PhD thesis available here: “Low-Lying States, Climate Change-Induced Relocation, and the Collective Right to Self-Determination”

Abstract

It is increasingly likely that, due to the impacts of climate change, entire populations of low-lying States – Tuvalu, Kiribati, the Marshall Islands and the Maldives – will need to relocate to other States’ territories. Such en masse relocations would jeopardise these peoples’ national identities and manifestations of their ways of life: cultures, languages, customs, and social, political and economic systems.

Legal writers analysing this topic focus mainly on maritime boundaries and statehood questions. This thesis examines the right to self‑determination. The principal finding is that the peoples of low-lying States are entitled to enjoy self‑determination in climate change-related relocation and that there are practical ways this can occur.

After explaining the factual scenario and the approach to this research, the analysis has four key components. First, it defines the right to self-determination in context of the low-lying States, including entitlements flowing from this collective right. The populations of low‑lying States’ are “peoples” entitled to self-determination, including in relocation. Self‑determination comprises various elements, resembling a bundle of rights. A framework is devised for unpacking this bundle and understanding what self‑determination entails. The framework divides the right into strategic and operational elements. The strategic elements are the right’s objectives of peace and human rights, as well as its classic expressions; external and internal self‑determination. The operational elements seek to secure the right’s objectives through substantive and procedural entitlements. Substantive entitlements include the right of peoples to continuity of their States, to be different, to freely-determined political statuses, and to freely-pursued economic, social and cultural development. Procedural aspects include processes for determining the substantive elements, plus democratic governance, and some degree of autonomy from other political units.

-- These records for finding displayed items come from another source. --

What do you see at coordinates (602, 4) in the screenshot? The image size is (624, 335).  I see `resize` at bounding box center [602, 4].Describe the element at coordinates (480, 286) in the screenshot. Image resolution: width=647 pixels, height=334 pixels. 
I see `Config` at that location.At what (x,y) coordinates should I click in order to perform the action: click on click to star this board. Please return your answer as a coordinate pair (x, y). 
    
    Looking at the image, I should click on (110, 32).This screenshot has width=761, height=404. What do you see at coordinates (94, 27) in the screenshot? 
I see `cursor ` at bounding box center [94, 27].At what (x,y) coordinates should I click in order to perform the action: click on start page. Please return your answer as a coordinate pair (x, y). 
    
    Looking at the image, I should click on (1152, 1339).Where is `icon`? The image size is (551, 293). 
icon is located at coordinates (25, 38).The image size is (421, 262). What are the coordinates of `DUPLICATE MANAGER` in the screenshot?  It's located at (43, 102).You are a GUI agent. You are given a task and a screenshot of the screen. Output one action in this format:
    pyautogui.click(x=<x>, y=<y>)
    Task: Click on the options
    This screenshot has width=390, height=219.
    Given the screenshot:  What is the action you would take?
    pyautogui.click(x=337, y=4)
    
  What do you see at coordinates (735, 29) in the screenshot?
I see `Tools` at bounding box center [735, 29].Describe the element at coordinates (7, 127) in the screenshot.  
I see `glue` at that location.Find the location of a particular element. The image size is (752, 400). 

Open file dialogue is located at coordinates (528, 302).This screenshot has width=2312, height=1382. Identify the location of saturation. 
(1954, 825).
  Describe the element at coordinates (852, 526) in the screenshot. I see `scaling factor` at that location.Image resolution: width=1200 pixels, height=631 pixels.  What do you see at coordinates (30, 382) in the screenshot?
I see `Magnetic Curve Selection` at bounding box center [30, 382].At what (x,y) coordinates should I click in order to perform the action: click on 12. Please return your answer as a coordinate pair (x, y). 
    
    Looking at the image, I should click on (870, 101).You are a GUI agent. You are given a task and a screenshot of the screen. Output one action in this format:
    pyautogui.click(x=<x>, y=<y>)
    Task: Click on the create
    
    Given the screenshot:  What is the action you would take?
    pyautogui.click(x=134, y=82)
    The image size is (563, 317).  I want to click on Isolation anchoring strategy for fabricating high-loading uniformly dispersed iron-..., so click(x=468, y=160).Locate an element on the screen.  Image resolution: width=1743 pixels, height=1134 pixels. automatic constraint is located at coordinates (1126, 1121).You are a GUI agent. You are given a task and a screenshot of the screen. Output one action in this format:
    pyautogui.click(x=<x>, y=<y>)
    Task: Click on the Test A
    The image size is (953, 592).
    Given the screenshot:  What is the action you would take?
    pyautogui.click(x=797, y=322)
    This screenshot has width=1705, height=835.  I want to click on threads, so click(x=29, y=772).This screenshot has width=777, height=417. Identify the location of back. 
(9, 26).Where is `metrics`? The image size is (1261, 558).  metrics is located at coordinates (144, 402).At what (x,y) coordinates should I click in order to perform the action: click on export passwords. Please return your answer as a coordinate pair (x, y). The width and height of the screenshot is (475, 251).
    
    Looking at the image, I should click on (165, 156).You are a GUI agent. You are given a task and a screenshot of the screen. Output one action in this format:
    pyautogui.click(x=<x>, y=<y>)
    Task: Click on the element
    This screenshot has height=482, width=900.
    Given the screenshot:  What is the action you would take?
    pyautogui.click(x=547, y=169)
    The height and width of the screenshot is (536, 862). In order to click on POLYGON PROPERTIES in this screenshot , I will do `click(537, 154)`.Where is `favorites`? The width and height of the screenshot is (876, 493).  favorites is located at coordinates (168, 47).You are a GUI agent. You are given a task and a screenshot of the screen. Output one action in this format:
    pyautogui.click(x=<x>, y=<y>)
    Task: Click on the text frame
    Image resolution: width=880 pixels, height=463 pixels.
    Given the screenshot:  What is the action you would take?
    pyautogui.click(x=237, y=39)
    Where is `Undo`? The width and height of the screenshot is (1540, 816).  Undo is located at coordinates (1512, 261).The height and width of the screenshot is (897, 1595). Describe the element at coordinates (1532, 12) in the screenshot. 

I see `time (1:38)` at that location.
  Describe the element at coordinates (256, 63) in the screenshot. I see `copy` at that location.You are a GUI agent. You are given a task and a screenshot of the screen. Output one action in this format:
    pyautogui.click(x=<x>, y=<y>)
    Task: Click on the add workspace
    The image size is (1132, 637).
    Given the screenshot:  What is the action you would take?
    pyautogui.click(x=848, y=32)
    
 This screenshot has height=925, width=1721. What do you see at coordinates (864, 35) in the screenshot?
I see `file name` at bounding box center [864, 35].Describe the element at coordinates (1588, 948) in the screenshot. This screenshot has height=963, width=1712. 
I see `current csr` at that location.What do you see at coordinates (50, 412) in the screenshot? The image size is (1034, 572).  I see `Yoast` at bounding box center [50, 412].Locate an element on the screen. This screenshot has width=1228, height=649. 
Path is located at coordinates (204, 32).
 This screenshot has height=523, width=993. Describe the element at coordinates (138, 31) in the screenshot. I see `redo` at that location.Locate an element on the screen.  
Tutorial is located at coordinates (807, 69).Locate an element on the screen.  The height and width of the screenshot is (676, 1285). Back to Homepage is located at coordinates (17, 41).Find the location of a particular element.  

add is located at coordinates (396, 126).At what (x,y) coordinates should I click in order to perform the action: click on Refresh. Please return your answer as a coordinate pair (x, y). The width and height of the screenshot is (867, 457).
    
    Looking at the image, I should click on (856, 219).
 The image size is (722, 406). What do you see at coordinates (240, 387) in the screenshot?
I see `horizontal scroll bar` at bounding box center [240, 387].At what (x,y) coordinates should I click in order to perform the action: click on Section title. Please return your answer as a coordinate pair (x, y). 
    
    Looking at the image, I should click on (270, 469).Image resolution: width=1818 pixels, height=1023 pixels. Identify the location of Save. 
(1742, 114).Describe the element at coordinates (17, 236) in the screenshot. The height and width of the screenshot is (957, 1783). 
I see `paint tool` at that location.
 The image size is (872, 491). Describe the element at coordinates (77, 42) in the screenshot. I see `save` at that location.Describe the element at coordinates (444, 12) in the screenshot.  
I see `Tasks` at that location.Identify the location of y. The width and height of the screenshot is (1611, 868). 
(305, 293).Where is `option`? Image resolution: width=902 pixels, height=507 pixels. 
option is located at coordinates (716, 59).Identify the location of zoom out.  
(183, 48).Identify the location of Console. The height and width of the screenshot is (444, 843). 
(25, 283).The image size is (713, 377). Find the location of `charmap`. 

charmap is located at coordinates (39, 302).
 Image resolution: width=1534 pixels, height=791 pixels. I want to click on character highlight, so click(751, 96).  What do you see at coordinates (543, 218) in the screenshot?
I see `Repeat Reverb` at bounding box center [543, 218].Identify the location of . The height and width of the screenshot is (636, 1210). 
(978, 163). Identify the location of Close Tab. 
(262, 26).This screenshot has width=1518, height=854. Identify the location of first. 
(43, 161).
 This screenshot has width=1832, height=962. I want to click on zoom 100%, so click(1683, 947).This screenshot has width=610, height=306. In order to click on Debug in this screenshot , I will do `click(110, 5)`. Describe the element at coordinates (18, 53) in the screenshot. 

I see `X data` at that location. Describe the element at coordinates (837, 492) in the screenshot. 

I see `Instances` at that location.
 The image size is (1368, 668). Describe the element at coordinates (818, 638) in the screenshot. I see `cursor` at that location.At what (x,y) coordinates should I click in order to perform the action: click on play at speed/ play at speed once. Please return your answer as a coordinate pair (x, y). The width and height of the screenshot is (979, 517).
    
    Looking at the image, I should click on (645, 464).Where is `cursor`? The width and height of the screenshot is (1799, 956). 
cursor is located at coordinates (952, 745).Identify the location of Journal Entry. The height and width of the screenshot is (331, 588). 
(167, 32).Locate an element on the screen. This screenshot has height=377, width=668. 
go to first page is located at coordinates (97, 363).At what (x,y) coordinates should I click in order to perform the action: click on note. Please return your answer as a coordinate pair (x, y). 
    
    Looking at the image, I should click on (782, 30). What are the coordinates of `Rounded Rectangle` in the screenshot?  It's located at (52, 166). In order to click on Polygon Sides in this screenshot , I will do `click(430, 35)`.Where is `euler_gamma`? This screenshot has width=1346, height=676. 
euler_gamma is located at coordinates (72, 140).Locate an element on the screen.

The second major component of this thesis examines potential duty-bearers, and the nature of their duties. Low-lying States are the principal duty-bearers regarding their peoples’ right to self-determination. Third-party States and the United Nations have relevant duties, but these are vague and do not anticipate proactive involvement in supporting low-lying peoples’ endeavours to maintain self-determination ex situ. The duties become clearer for a third-party State that partners in a low-lying people’s relocation, but there are no obligations to become such a partner.

The third part of the legal analysis re-examines the issue of whether statehood can be maintained without inhabitable territory, but in light of the self-determination analysis. There is a presumption of continuity of statehood in international law and it applies to low‑lying States. There is no legal basis to argue that statehood would be terminated in this relocation scenario. The presumption of continuity is bolstered by self‑determination, which gives the peoples of low‑lying States exclusive competence to determine their political statuses. Prior analyses of statehood have focused on the Montevideo Convention indicia. However, these indicia only apply to the creation of States, not termination. Consequently, there is far‑reaching flexibility for extant States to decide how, or whether, the indicia are satisfied.

Finally, options for enabling ex situ self‑determination are presented concerning key questions of legal personality (since statehood is only one option), land and international frameworks. The final section also proposes ways of incorporating self‑determination into the emerging human rights-based approach to climate change adaptation.